According to Annie Linskey of Bloomberg, 50 percent of the 1,001 American adults polled in a survey from Dec. 3-5 said they would not want their sons to play competitive football.
Here is a look at a graph representing the poll, courtesy of Bloomberg Politics on Twitter:
The likeliest reason behind the apprehension is the notion that football is a dangerous sport. That has been bolstered in recent months by the tragic deaths of several high school players.
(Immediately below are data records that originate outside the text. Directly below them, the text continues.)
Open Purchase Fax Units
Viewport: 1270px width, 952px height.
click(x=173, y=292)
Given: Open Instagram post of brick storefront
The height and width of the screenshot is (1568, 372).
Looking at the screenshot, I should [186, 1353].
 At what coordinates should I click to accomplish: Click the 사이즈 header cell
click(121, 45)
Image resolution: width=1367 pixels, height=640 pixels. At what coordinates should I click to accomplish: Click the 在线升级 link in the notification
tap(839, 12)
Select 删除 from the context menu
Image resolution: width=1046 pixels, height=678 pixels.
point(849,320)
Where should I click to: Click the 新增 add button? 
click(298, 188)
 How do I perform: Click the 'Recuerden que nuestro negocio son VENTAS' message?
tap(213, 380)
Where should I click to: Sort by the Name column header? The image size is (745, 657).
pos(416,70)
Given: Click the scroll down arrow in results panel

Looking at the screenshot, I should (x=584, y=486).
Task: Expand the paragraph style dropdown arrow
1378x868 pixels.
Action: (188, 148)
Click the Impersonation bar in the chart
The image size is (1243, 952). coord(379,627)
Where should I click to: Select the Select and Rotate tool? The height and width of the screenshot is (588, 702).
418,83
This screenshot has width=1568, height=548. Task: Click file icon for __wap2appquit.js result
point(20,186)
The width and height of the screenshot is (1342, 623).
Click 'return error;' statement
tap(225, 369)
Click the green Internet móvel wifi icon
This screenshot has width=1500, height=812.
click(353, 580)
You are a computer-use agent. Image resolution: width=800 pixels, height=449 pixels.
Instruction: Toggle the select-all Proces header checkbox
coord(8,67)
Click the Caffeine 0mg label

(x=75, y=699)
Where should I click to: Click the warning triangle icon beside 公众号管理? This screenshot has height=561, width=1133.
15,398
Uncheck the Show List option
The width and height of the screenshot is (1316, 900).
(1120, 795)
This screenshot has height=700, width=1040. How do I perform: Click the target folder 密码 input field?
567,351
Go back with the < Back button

Sixteen-year-old Tom Cutinella of Shoreham-Wading River High School in Shoreham, New York, suffered a fatal head injury in October. Per CNN.com's Marina Carver, there didn't initially appear to be anything dangerous about the play that caused his untimely death.
"It was the result of a typical football play," Superintendent Steven Cohen said. "It was just a freak accident."
The fact that a "typical" action in a football game can lead to such an unspeakable tragedy is undoubtedly a strike against the sport in the eyes of parents. As Carver points out, Cutinella was the third high school football player to die in a week's time.
According to The American Journal of Sports Medicine, an average of more than 12 high school and college football players died from on-field injuries per year from 1990 through 2010.
Erik Brady of USA Today recently cited a report from the National Center for Catastrophic Sport Injury Research at the University of North Carolina which found 13 players to have died in the last two years (eight last year, five this year) directly from high school football.
Founding director of the Matthew Gfeller Sport-Related Traumatic Brain Injury Research Center, Kevin Guskiewicz, speculates that the risk is highest at the high school level due to a lack of proper equipment.
"Some of the brain-related deaths are due to helmets that aren't certified or effective, and that's much more likely to happen at the high school than college level," Guskiewicz told Brady.
Whatever the case, it almost seems as though there is no avoiding the tragic reality that football-related deaths will happen among young players.
With those statistics in mind, perhaps it shouldn't come as a major shock that so many American adults have soured on the idea of their children performing on the gridiron.